Genetic characterization of clinical and agri-food isolates of multi drug resistant Salmonella enterica serovar Heidelberg from Canada

Abstract

Background: Salmonella enterica serovar Heidelberg ranks amongst the most prevalent causes of human salmonellosis in Canada and an increase in resistance to extended spectrum cephalosporins (ESC) has been observed by the Canadian Integrated Program for Antimicrobial Resistance Surveillance. This study examined the genetic relationship between S. Heidelberg isolates from livestock, abattoir, retail meat, and clinical human specimens to determine whether there was a link between the emergence of MDR S. Heidelberg in chicken agri-food sources and the simultaneous increase of MDR S. Heidelberg in human clinical samples.
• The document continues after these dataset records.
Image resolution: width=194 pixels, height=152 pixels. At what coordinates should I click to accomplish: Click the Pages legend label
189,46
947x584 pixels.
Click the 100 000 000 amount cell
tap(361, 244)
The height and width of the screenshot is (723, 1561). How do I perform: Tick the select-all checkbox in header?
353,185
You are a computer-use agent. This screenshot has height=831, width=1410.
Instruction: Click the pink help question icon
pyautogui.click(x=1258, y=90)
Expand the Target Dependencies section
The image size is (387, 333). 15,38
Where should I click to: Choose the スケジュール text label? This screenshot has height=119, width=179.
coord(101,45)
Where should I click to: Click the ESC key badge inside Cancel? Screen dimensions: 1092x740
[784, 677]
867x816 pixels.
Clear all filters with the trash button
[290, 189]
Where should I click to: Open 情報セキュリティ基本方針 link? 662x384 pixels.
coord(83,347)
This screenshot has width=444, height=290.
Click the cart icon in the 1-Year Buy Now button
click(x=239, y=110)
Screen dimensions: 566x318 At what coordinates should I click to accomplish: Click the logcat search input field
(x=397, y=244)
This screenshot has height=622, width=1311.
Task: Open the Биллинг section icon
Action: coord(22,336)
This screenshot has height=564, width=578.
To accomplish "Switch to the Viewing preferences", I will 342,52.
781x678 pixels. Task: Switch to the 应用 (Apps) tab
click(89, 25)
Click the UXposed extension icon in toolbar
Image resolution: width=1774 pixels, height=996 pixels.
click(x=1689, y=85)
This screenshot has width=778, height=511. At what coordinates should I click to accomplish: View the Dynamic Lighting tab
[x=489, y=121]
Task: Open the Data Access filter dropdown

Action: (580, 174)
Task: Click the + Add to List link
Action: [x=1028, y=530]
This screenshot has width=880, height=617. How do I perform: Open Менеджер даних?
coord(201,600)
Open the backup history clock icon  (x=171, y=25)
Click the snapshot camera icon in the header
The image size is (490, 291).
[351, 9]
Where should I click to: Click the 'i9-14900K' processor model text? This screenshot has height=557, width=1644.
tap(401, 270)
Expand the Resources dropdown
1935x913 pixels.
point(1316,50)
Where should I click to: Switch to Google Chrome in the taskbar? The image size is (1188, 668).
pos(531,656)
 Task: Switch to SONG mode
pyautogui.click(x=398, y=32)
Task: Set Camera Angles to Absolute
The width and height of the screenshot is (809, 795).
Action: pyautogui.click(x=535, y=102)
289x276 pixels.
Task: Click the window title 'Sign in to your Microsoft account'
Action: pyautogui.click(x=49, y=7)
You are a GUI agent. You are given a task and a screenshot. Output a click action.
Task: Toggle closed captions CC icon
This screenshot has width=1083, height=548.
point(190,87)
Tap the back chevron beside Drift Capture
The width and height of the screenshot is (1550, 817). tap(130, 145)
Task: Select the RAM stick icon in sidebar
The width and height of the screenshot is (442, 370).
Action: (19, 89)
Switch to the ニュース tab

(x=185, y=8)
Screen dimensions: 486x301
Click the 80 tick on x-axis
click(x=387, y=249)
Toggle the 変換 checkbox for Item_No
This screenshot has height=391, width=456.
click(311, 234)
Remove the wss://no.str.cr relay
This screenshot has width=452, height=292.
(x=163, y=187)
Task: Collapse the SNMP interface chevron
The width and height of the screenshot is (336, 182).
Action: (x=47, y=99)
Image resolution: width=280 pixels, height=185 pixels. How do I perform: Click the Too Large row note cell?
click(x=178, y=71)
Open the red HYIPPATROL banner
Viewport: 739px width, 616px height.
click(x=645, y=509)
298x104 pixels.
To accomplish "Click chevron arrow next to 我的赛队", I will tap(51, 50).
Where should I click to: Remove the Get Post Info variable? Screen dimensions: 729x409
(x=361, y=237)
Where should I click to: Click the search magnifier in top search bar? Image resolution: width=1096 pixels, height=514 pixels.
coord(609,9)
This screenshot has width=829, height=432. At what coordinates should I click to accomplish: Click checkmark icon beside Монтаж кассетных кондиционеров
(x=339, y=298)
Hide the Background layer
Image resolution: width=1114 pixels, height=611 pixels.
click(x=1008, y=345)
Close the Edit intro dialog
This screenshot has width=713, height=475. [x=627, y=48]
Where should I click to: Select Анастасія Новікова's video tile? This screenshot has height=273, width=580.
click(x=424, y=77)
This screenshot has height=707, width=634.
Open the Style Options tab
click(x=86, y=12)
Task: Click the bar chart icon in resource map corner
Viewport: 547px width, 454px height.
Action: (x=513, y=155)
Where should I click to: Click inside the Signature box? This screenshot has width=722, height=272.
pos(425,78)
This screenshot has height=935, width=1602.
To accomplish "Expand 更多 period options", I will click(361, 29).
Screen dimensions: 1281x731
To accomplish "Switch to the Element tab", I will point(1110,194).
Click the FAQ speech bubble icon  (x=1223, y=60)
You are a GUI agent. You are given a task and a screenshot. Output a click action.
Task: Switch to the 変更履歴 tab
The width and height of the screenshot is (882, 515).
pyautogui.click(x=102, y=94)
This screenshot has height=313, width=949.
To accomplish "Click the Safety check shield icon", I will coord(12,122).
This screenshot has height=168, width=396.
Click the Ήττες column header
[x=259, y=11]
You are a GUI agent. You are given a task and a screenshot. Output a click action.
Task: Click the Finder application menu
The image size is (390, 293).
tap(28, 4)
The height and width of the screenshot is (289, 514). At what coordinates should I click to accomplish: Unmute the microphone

Results: Chromosomal genetic homogeneity was observed by pulsed-field gel electrophoresis (PFGE), DNA sequence-based typing (SBT) and DNA microarray-based comparative genomic hybridization (CGH). Sixty one percent of isolates were indistinguishable by PFGE conducted using XbaI and BlnI restriction enzymes. An additional 15% of isolates had PFGE patterns that were closely related to the main cluster. SBT did not identify DNA polymorphisms and CGH revealed only genetic differences between the reference S. Typhimurium strain and S. Heidelberg isolates. Genetic variation observed by CGH between S. Heidelberg isolates could be attributed to experimental variation. Alternatively, plasmid content was responsible for differences in antimicrobial susceptibility, and restriction fragment length polymorphism (RFLP) analyses followed by replicon typing identified two divergent plasmid types responsible for ESC resistance.

Conclusion: Due to the overall limited genetic diversity among the isolates, it was not possible to identify variable traits that would be suitable for source tracking between human and agri-food isolates of S. Heidelberg in Canada.

Figure 1

Dendrogram of S. Heidelberg DNA macrorestriction patterns generated using XbaI. Strains were selected to present a diverse range of patterns. Dendrogram was created using Applied Maths Bionumerics version 4.0 using unweighted pair group method (UPGMA) with a dice coefficient of similarity, 1% band tolerance and 1.5% optimization. The scale bar indicates percent similarity.

Figure 2

DNA microarray-based comparative genomics of S. Heidelberg. Array probes represent the linear order of S. Typhimurium LT2 coding sequences from left to right, and with the Salmonella genomic island 1 (SGI1) present at the far-left side. White denotes similarity to LT2, green denotes putative divergence and red represents putative duplication or copy number change. The region STM0691–0704 which was putatively divergent between S. Heidelberg strains is represented by "A". Clusters of bacteriophage-related determinants that are divergent in S. Heidelberg compared to S. Typhimurium: B, STM0892–0929 (Fels-1 prophage); C, STM2584–2636 (Gifsy-1 prophage); D, STM2694–2739 (Fels-2 prophage).

Figure 3

RFLP of the bla_cmy-2 plasmid using BglII. Dendrogram created with Bionumerics version 4.0 using UPGMA with a fuzzy band coefficient of correlation, 2% optimization and 10% tolerance.A – indicates RFLP performed on the full plasmid profile isolated from resistant S. Heidelberg strains. B – indicates RFLP performed on the full plasmid profile from sensitive S. Heidelberg strains. No scale bar is reported due to the high band tolerance settings used in this analysis.